- _HOW TO COMPLETE THIS TASK_
Pull out every line below that contains the word "computer".

- _LISTED RECORDS_
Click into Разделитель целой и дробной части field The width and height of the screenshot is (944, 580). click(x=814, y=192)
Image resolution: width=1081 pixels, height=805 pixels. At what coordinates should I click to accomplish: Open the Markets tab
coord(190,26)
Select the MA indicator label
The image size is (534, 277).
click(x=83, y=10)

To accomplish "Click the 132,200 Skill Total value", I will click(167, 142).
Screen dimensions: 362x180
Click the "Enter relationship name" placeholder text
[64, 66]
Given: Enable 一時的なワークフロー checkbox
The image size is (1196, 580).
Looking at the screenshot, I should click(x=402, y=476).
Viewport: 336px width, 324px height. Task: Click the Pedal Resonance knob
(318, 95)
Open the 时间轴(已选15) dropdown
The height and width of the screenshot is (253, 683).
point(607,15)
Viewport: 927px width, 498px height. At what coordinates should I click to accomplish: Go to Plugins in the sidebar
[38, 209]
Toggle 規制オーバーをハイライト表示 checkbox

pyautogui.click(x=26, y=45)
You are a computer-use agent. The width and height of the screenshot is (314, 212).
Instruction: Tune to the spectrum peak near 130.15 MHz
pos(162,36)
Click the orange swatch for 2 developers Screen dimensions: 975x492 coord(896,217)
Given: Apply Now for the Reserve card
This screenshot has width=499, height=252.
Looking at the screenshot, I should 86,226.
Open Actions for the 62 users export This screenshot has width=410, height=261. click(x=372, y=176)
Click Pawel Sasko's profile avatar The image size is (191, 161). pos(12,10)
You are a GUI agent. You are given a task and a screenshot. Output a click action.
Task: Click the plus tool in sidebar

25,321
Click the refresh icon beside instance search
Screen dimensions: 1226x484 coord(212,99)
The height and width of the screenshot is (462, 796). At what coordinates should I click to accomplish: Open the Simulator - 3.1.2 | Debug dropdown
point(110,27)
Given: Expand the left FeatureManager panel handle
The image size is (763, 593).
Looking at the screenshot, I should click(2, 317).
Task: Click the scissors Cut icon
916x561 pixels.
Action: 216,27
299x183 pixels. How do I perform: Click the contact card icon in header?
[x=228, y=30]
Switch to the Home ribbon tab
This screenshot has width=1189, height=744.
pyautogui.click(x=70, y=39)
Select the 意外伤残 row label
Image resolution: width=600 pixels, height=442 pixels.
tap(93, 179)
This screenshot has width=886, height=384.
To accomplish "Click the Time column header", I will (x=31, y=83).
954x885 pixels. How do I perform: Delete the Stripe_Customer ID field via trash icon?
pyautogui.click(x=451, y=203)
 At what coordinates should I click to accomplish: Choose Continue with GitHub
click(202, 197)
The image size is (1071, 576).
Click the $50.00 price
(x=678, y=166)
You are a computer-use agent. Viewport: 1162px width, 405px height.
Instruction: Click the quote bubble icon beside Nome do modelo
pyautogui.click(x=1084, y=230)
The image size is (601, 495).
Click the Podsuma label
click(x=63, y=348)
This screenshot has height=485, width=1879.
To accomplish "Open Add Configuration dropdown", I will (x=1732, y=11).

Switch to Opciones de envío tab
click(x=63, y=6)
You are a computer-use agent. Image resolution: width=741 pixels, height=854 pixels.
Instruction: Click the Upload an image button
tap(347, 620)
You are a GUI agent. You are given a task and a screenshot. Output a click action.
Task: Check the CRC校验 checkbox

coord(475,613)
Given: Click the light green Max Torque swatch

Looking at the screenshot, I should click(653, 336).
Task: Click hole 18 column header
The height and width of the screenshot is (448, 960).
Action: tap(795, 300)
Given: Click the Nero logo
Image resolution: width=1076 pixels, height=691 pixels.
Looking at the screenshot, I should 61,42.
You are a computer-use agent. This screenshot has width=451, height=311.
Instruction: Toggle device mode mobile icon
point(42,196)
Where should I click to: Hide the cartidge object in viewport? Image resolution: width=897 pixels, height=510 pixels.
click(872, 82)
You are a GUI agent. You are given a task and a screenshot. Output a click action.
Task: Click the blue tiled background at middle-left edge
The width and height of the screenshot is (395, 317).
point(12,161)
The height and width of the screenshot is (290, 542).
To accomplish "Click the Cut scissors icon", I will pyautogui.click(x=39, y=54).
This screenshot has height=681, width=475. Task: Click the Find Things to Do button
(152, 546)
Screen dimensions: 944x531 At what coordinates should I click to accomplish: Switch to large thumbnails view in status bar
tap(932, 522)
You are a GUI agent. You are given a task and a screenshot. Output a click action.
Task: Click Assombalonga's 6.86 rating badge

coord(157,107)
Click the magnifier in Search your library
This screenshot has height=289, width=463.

- _FINISHED EXERCISE_
You are a computer-use agent. The width and height of the screenshot is (314, 212).
You are a computer-use agent. Viewport: 1162px width, 405px height.
You are a computer-use agent. Image resolution: width=741 pixels, height=854 pixels.
You are a computer-use agent. This screenshot has width=451, height=311.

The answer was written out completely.